What to do to when faced with the task of buying a shower gift for the bride of a “traditional marriage”?
I don’t know about your relatives, but to mine, a request for specifics can be seen as impolite—a challenge rather than a courtesy. This can make meaningful gift-selection difficult. For example, if the bride’s tradition is that of fraternal polyandry, I might buy her a cashmere robe for nocturnal visits between brothers. Or if her tradition includes a ritual defloration by a priest, I might get her a vaginal sponge soaked in pig’s blood (to hide a previous defloration). Therefore, I always consider myself lucky when a bride’s family clarifies the matter with details such as “traditional American values, you know, like biblical.”
Solid ground at last! Over the years, I have found several options that never fail to please when a biblically-inspired shower gift is needed for a traditional bride.
Practical Gifts:
Sometimes, I give seven negligees. No, that’s not a different color for each night of the week, but one for each of the co-wives likely to be present in a biblically-inspired marriage. Hopefully, this peacemaking gift will soften the hostility of incumbents toward the newbie.

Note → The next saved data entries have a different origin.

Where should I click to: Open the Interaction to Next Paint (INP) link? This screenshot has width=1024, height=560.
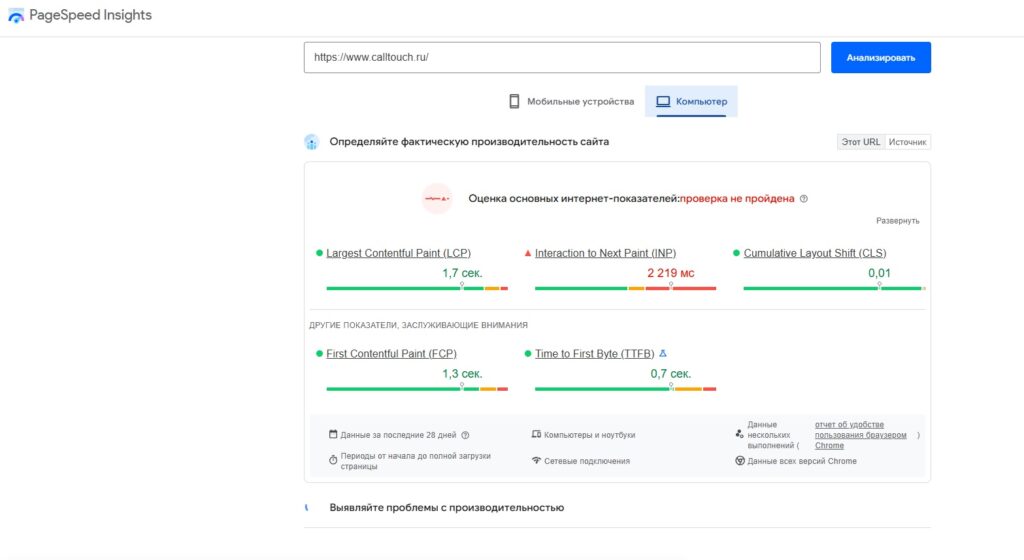tap(605, 253)
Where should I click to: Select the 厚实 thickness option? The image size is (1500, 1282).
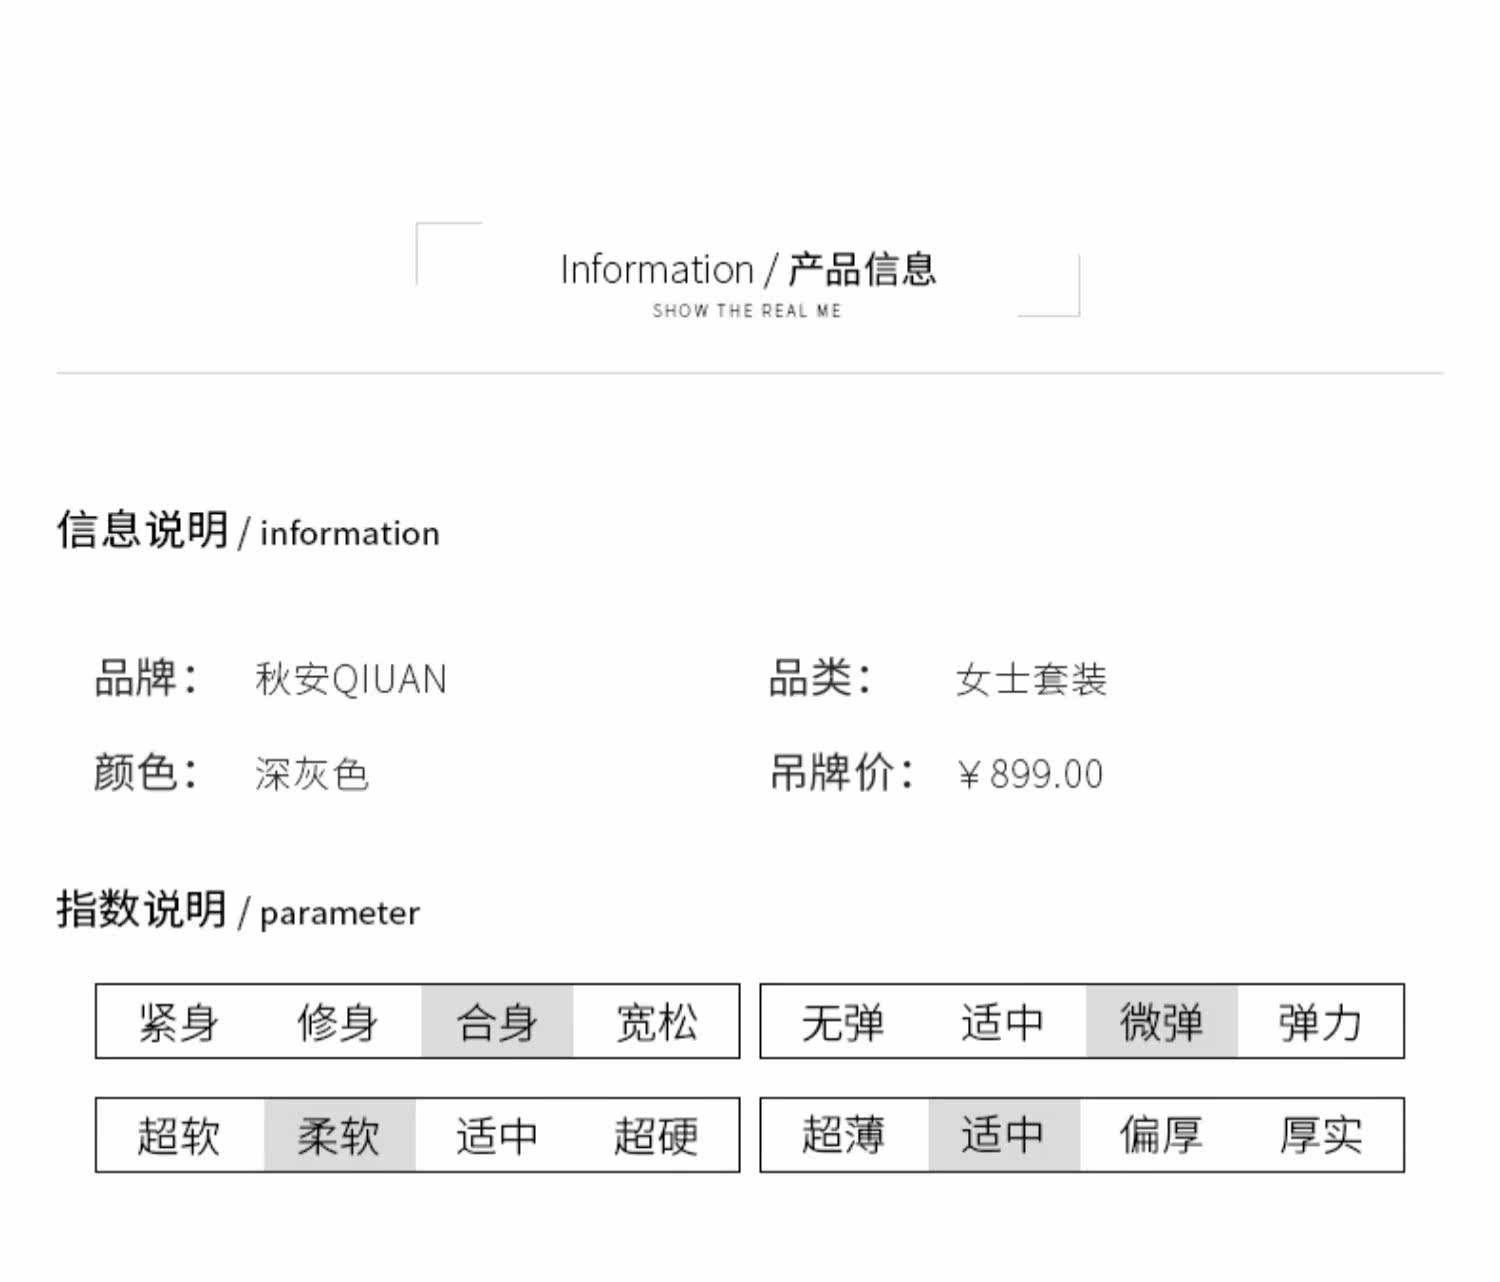coord(1320,1136)
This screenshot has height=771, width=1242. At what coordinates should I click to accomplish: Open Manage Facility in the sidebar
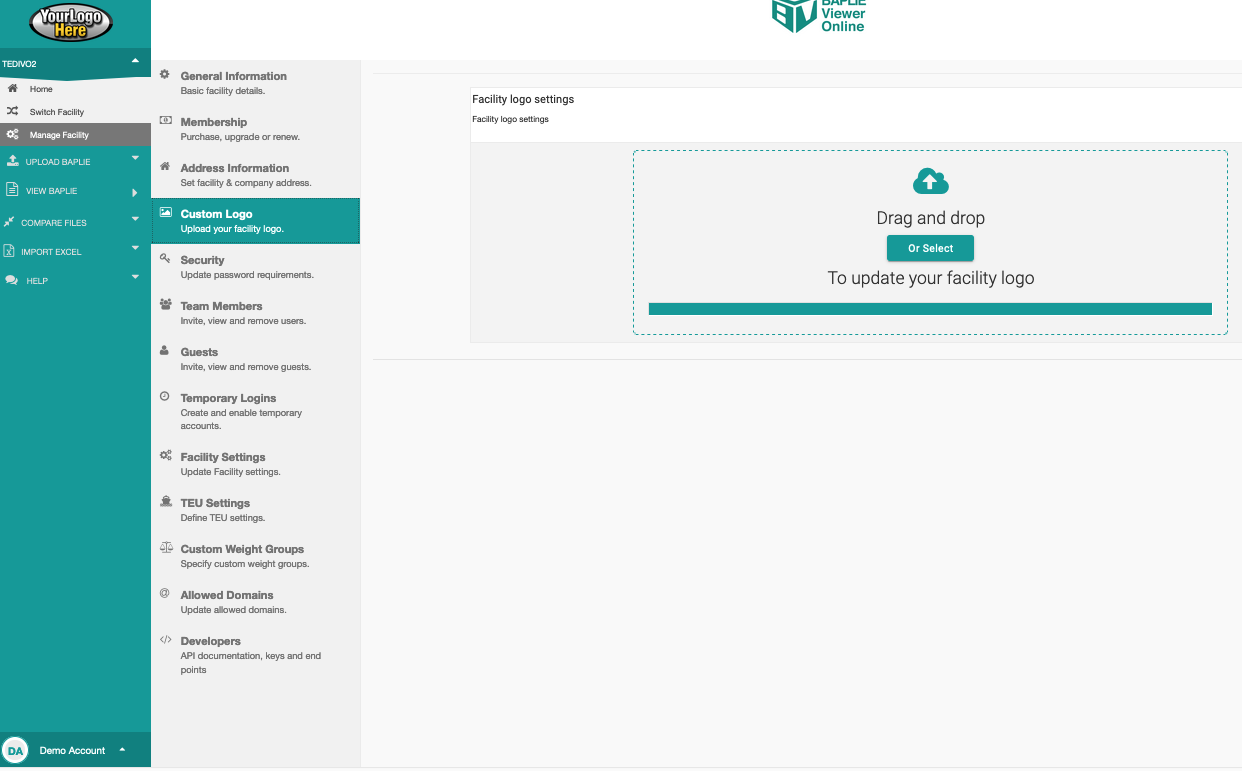click(59, 135)
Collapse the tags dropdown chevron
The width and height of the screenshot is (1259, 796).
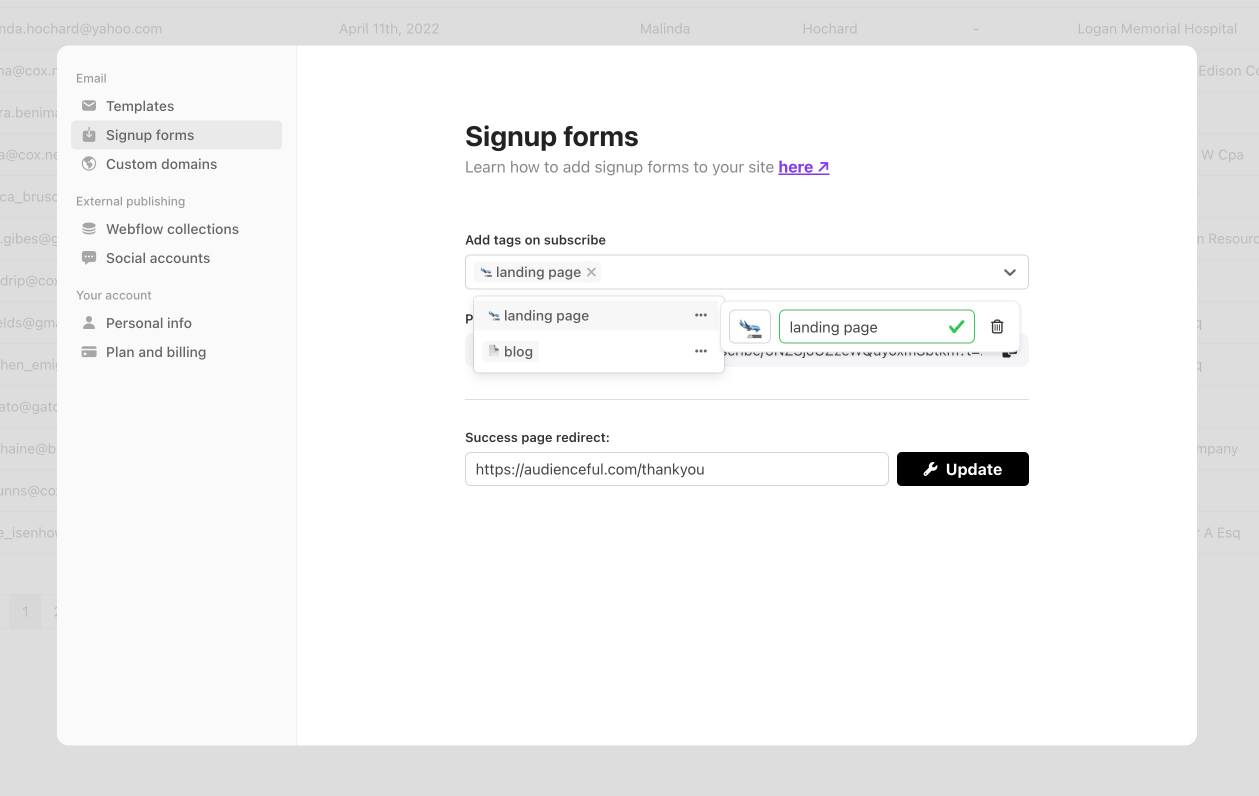pos(1010,272)
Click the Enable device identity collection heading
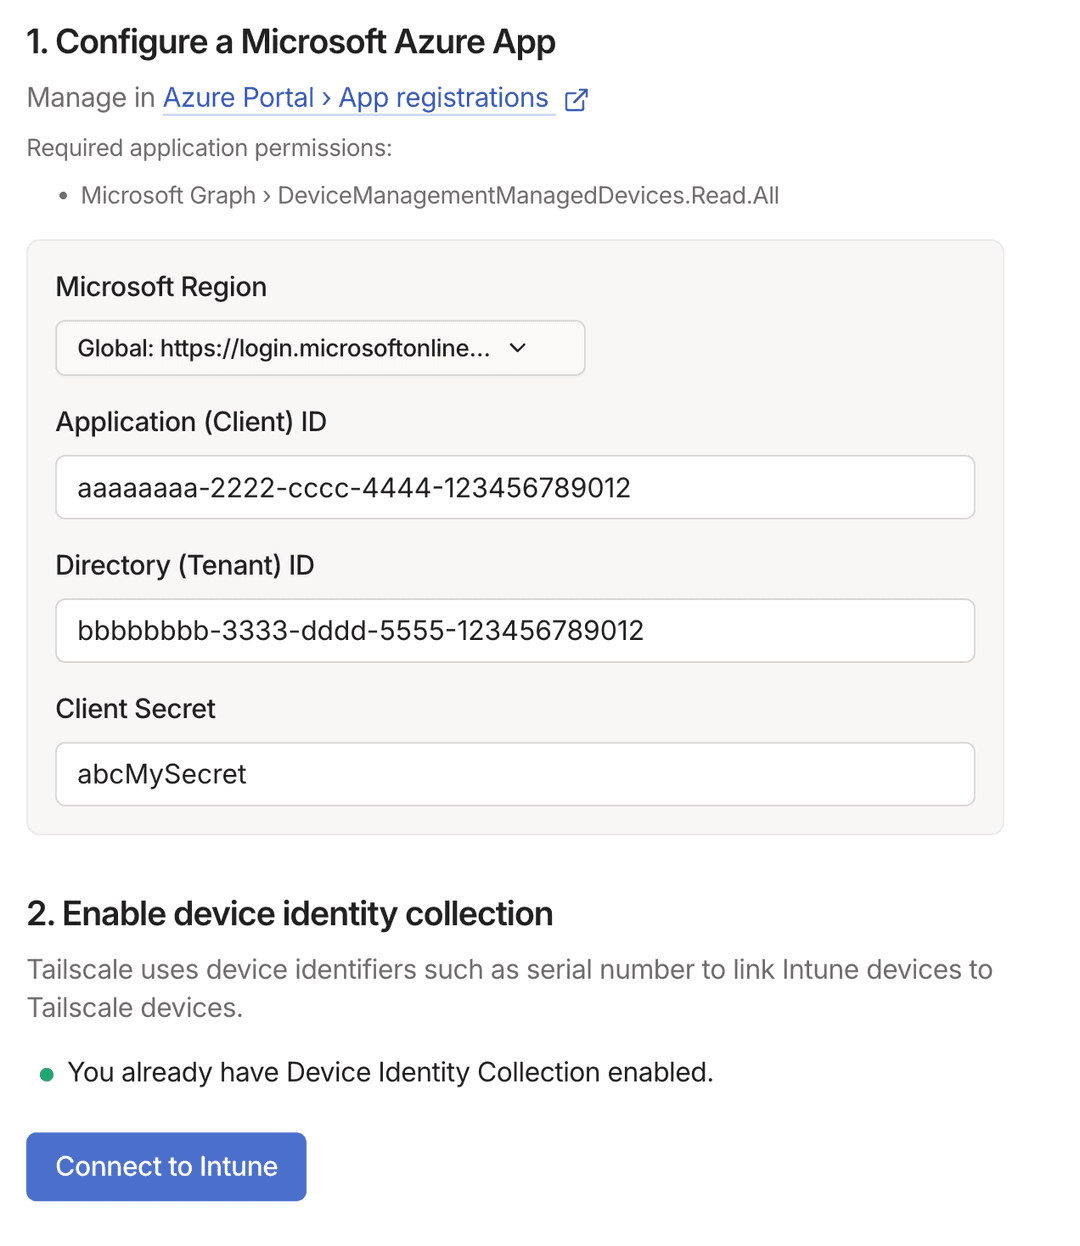 [290, 913]
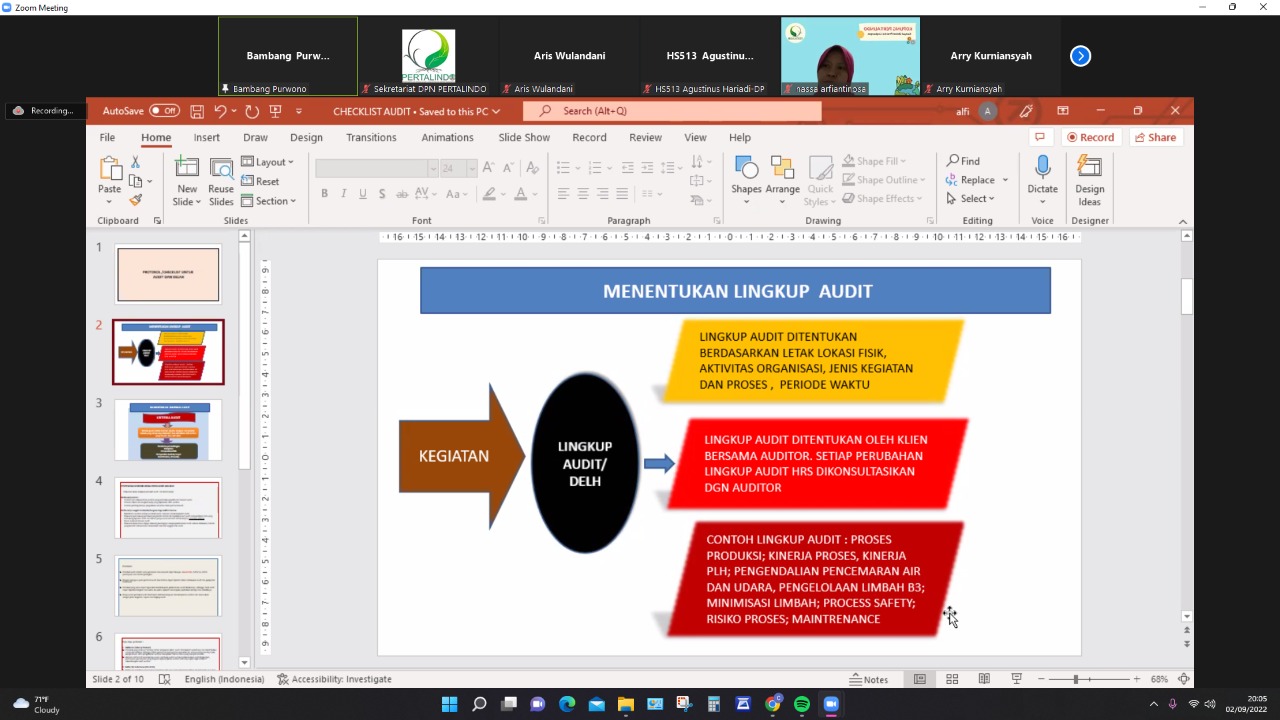Click the Format Painter brush icon
This screenshot has width=1280, height=720.
pyautogui.click(x=135, y=200)

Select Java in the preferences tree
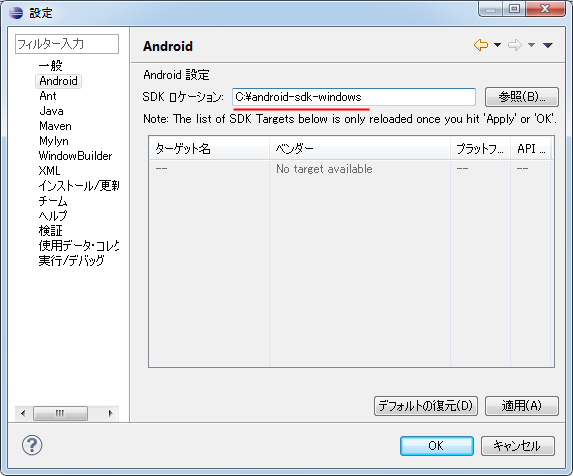point(52,111)
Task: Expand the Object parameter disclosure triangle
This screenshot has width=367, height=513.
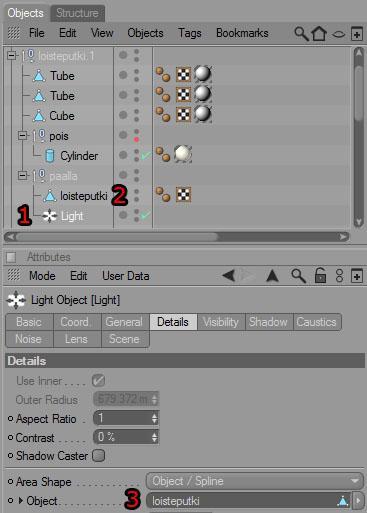Action: (x=21, y=500)
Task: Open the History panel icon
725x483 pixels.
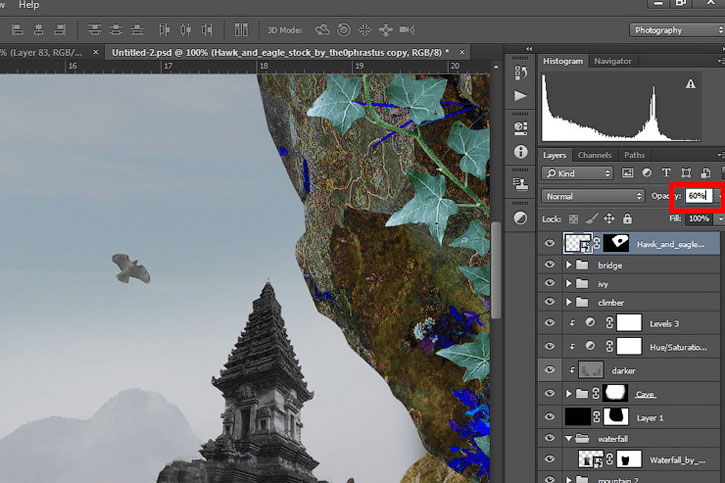Action: (x=521, y=73)
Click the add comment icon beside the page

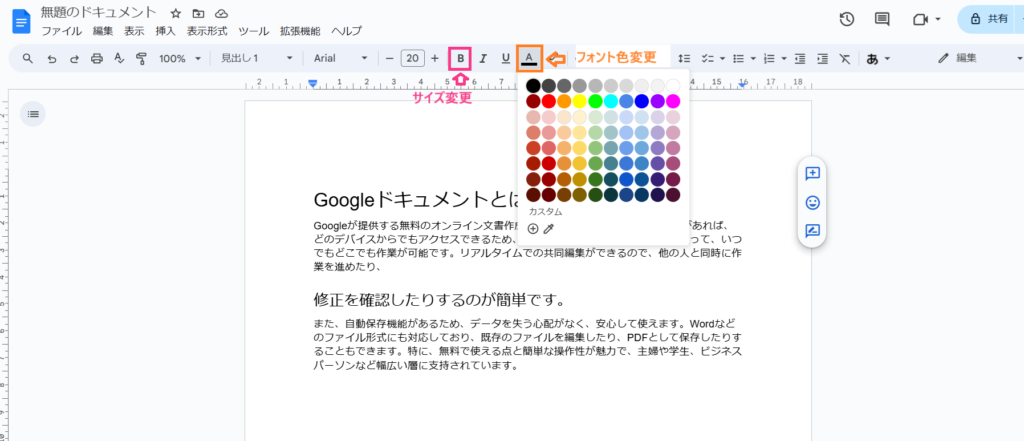812,174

A top-of-the-line chef’s knife might also be helpful, not only in the kitchen, but also in any situation that requires a wife to perform a strategic haircut (Delilah), heroic murder (Jael), or impromptu circumcision (Zipporah). It can also function as a useful means of self-defense against a traditional bride’s male relatives who might become angry if, at some point between the shower and the honeymoon, they learn that she is not, after all, a virgin. In such cases, a kitchen knife could even prevent a bride’s traditional death by immolation, asphyxiation, or stoning.
If, as in many biblical marriages, the bride and groom are first cousins (Isaac and Rebekah; Jacob and both Rachel and Leah), uncle and niece (Nahor and Milcah), or even half-siblings (Abraham and Sarah), I sometimes honor a bride’s tribal identity with a gift card for a tattoo parlor where she of a truly endogamous union can proclaim her happy affiliation with an artful design permanently inked into her ankle, belly, neck, or lower back.
Lastly, for a traditional bride addicted to celebrity memoirs, I like a biblical queenship theme: Bathsheba’s Tips on Seduction, Fratricide, and Blended Families; the Queen of Sheba’s Wisdom Riddles II; Queen Esther’s How to Throw a Stellar Monday-Night Execution Party.
A digression: For a traditional groom gift, I always recommend a hint from The Book of Tobit: fish-gut incense in the honeymoon suite to scare off the demons—and housekeeping service before noon.
Fertility Gifts:
In biblical marriages, the lack of progeny can be ruinous. If the bride’s fertility is at all in question, might the shower guests pool resources for the gift of a reproductive surrogate? This solution worked brilliantly for Sarah and Abraham.
If, however, the groom’s fertility were in question, I’d lobby the relatives for a male angel, a hassle-free means of insemination that worked well enough for the mothers of such luminaries as Jesus Christ, Samson, and, from the antediluvian era, the Nephilim.
Gifts to Avoid:
1. A pet. Traditional wives bear an enormous responsibility for the home, and most of them do not want an adorable puppy or conspicuous golden calf, to feed, exercise, polish, worship, or clean up after for the next fourteen years.
2. Gourmet treats. Initially, I was unaware of the numerous dietary restrictions followed to the letter by American biblical traditionalists. For example, sea creatures without fins and scales are “an abomination” in The Book of Leviticus. Therefore, I always ditch the Maine lobster and go with the explicitly permissible: locusts, crickets, grasshoppers.
3. Jewelry. An understanding of specific tradition is key here: Isaac’s bride, Rebekah, was divinely blessed with jewelry, while the bejeweled Whore of Babylon received a nasty slogan on her forehead. To bling or not to bling? I tend to play it safe.
4. Plagues. Save gag-gifts for the bachelorette party. The traditional bridal shower is not the place.
5. Miracles. The burning bush makes a good story, but who needs a patio plant that might spontaneously combust? Blessings could be a curse.
And finally, I avoid, more diligently than other potentially unwelcome gifts, any last-ditch attempts to dissuade the traditional bride from the traditional marriage she has chosen. More convincing than my own words, I think, is a beautifully bound edition of The Holy Bible–just in case she just hasn’t had a chance to actually read it.